光子は妹の眼から見た自分に違和感を覚える。自分はこんな存在ではない。
お前は私のことは何も分かっていない。よく見ろ、これが(本当の)私だ。
妹は才能があるかもしれないが、(私が何者かを教えられるという事実をもって)私の妹である。そして(妹が私の妹である、という事実をもって)私は妹の姉なのだ。
ということがわかり、二人は姉妹に(戻る)。
()に入れたのは、そうは言いきれないしそう言い切ってしまうと間違っていると思う箇所だが、言葉ではそうとしか言いようがないのでやむを得ずそう書いた。
例えば姉が「それから妹と話さなくなった」ときに妹に感じていた感情を、「嫉妬」や「疎ましさ」という言葉で表せない。何故ならそれは「嫉妬」や「疎ましさ」ではないからだ。
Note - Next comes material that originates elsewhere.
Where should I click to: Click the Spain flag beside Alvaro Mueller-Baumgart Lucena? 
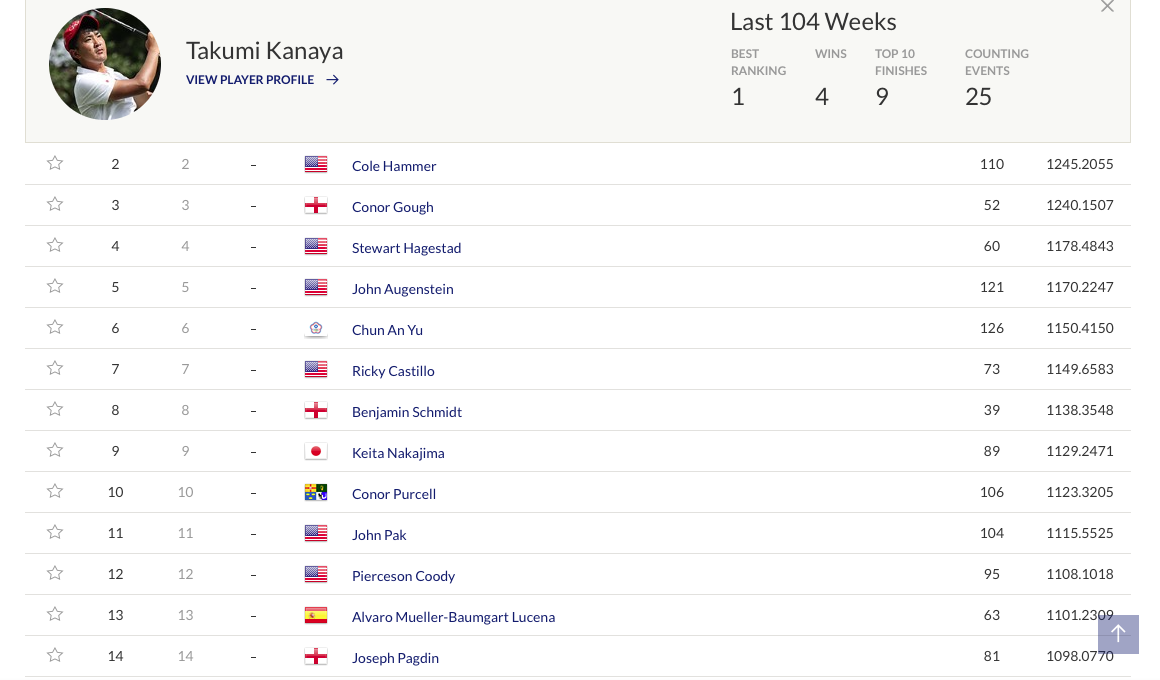(x=316, y=615)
では何なんだ、ということは本編に描いてある。言葉では言い当てられない、姉が「妹は特待生で学校に入った。それから妹と話さなくなった」理由が描いてある。
自分の感覚に最大限近い言葉で説明すると、「姉は『妹の姉』ではなくなったから」妹と話さなくなった。
自分は「妹の姉」ではないので、妹は自分の妹ではない。自分の妹ではなくなったものと、どう話していいかわからない。
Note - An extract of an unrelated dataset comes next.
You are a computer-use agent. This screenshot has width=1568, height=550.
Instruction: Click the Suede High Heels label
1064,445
自分から見ると、二人の関係や気持ちは、血縁やそれまで家族だったという事実とはさほど関係がない。
本来はお互いの関わりかたの経緯から浮かび上がるのが「関係」なのに、この姉妹の関係は、2つの一方通行の独立した気持ちが並ぶことで成り立っている。二人は濃くつながっているのだが、気持ちは断絶している。交わることがない。
姉が「なぜ自分は妹の姉なのか」と思う気持ちと、妹が姉を崇拝する気持ちはお互いに関わりがなく、本人の中のみで完結している。この話は、それが当たり前という前提で成り立っている。
妹の姉に対する気持ちは絶対的だ。無条件の崇拝と愛情であり、揺らぐことはない。
妹は「匂いがダメとか言って油絵描いたことないじゃん」。
そんな妹が「お姉ちゃんと同じ高校いきたい」ためだけに、美術学校に入学する。
展示された絵には妹の姉に対する感情の全てが込められている。作内で繰り返し指摘されている通り、他の人から見ると実物よりも美化して描かれている。
妹の眼には、姉は他の人間とは違うものに見えている。
それは「この絵だけはやたら時間をかけて」などの絵に対する思い入れにも表れているし、姉から話しかけられるときの妹の表情にも表れている。
姉にとっては「私の受けた屈辱、その体に教えてやる」ための言動に対しても、妹は少し恥ずかしげな「嬉しい」という顔をする。
「服だって私が着るお古を喜んで着るし」「私がお風呂に行くと当然のようについてきた」
妹が姉に持つ感情は、目標とは思えない。妹は姉を信仰している。
妹の眼から見た「絶対的な信仰の対象としての自分(姉)像」が現実になる。
妹が姉を裸で描いたことよりも、自分の目を通した「姉像」を天才でもって現実化してしまったことのほうが、自分には圧倒的な暴力に感じられる。この暴力性に妹が無自覚なことが怖い。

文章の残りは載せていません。